Early diagnosis of age-related macular degeneration is very important as it is an eye disease that can cause visual impairment and blindness. One of the main characteristics of the disease is the formation of druses, which cause deformations in the retina between the layers of the retinal pigment epithelium and the Bruch’s membrane. In this article, we proposed a methodology for segmenting the edges of three layers of the human retina; lower limiting membrane, retinal pigment epithelium, and Bruch’s membrane, which are important for the diagnosis of AMD.

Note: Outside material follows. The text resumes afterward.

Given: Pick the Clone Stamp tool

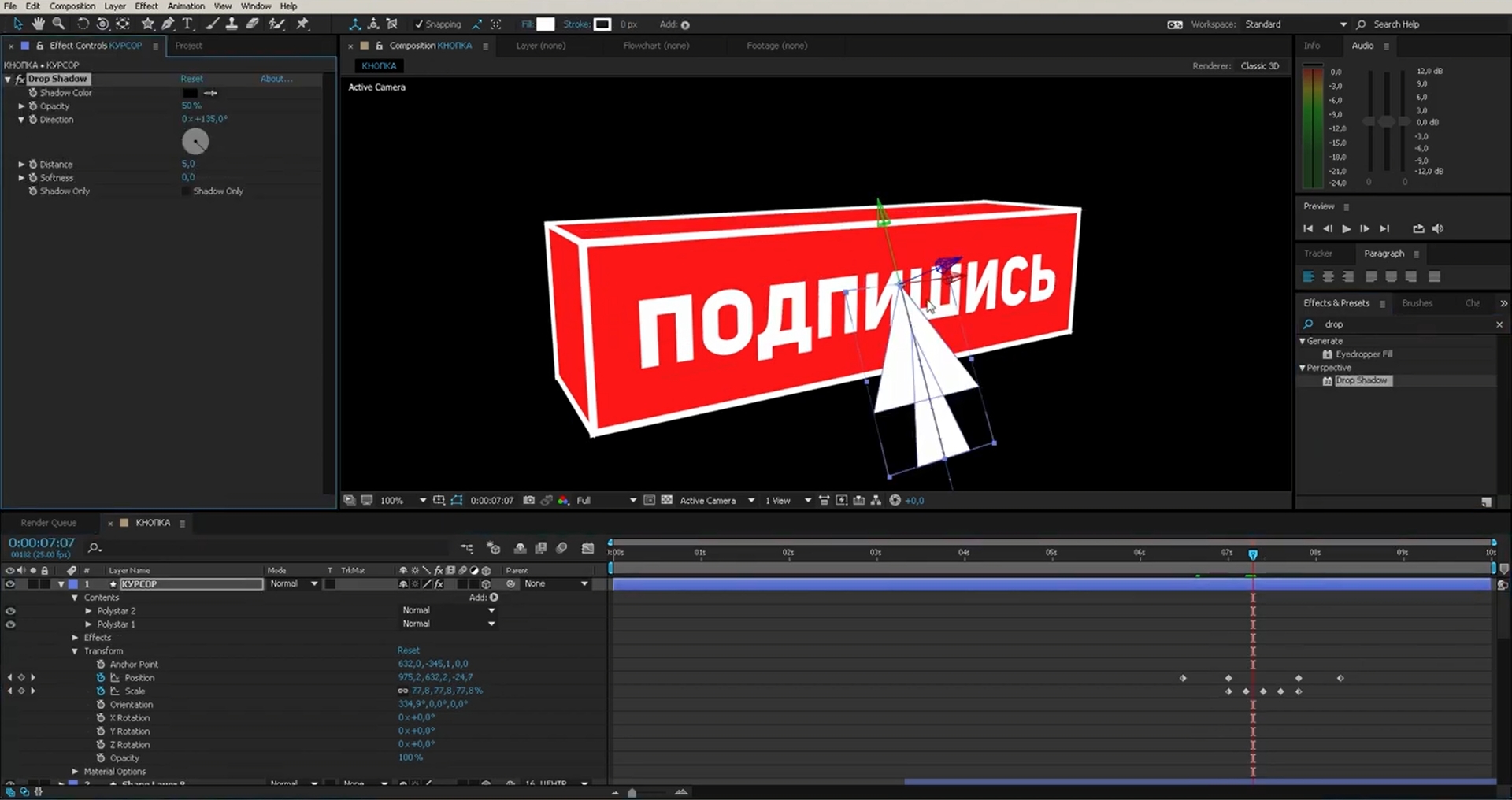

The proposed method has four steps, pre-processing with a bilateral filter that eliminates noise and highlights the edges, two steps to define the area of interest, and a final segmentation step with DexiNed to find each layer’s limits. The experiment results show that our method is robust for healthy retinas and age-related macular degeneration. The statistics for mean absolute errors and standard deviation are better than those found in state of the art for the layers of the retinal pigment epithelium and Bruch membrane. Our method differs from the literature in that it presents a model specialized in segmenting each of the edges, ILM, RPE, and BM.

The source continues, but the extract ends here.